Unseren Malerfreund aus vergangenen Besuchen haben wir nicht mehr angetroffen. In dem Anwesen seiner Familien trafen wir nur seinen Bruder. Made sei vor vier Jahren gestorben. Das Malereigeschäft läuft weiter. Mades Sohn hat das Taxigeschäft seines Vaters übernommen. Er war ganz gerührt, dass er uns an Vaters statt von Penestanan zur Jalan Bisma fahren konnte. Wir überlegen Bilder mitzunehmen und sie in Deutschland Galerien anzubieten.

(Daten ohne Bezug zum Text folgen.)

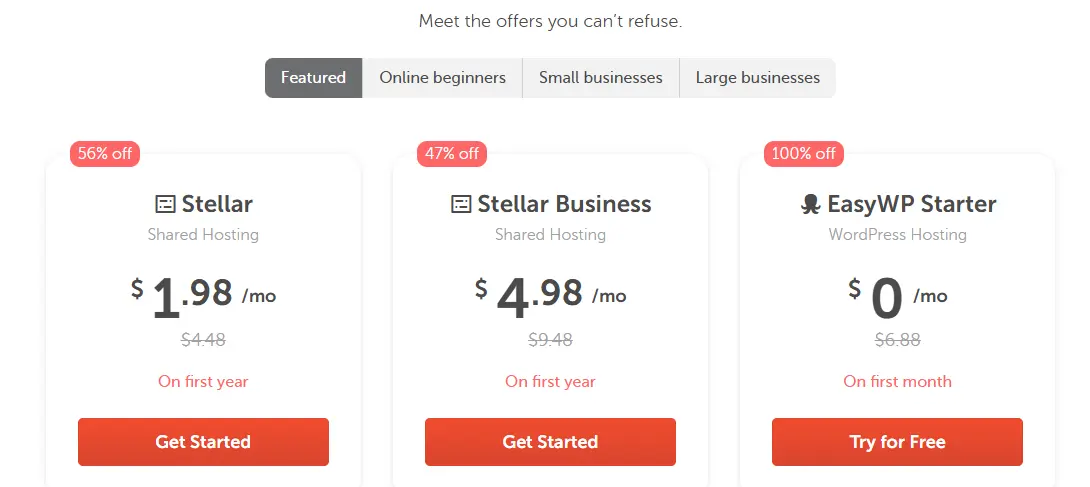
Task: Click the WordPress Hosting subtitle
Action: (897, 234)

Gestern war es auf der Jalan Bisma für kurze Zeit ganz ruhig. Es war gegen 17:00 Uhr als eine schwarze Limousine, derart wie sie für Taxifahrten angeboten werden, neben einem vornehmen Hotel vorfuhr. Als offensichtliche Fahrgäste erschienen am Hoteleingang zwei Damen schwarzer Hautfarbe. Das allein wäre noch kein Grund gewesen, dass die Männer ihre Gespräche einstellten und ihre Aufmerksamkeit dem gleichen Ereignis zuwendeten. Das Ereignis war eigentlich kein Ereignis: Zwei Damen verlassen eine Balinesische Unterkunft und bewegen sich mit sorgfältig gesetzten Schritten ca. 20 Meter auf ein Auto zu. Die Damen selbst waren das Ungewöhnliche, ja geradezu Erstaunliche. Ihr Alter war schwer einzuschätzen. Sie waren sehr stark geschminkt, die Lippen kräftig rot, die Augen mit künstlichen Wimpern entfremdet, große Ringe an den Ohren. Beider Leibesumfang war gigantisch. Mengen bunten Tuches waren aufgewendet, um enorme Rundungen zusammenzuhalten und zu betonen. An den Füßen trugen sie Pantoffel, ein Paar war mit Pommeln geschmückt. Ihre wenigen Bemerkungen sprachen sie in amerikanischem Englisch.
Dieser Auftritt führte bei den Balinesischen Männern förmlich zu einer Art Atemstillstand. Keiner machte eine Bemerkung. Keiner ließ den anderen erkennen, welch groteskes Schauspiel er eben wahrgenommen hatte. Höflichkeit und Toleranz waren nicht zu überbieten.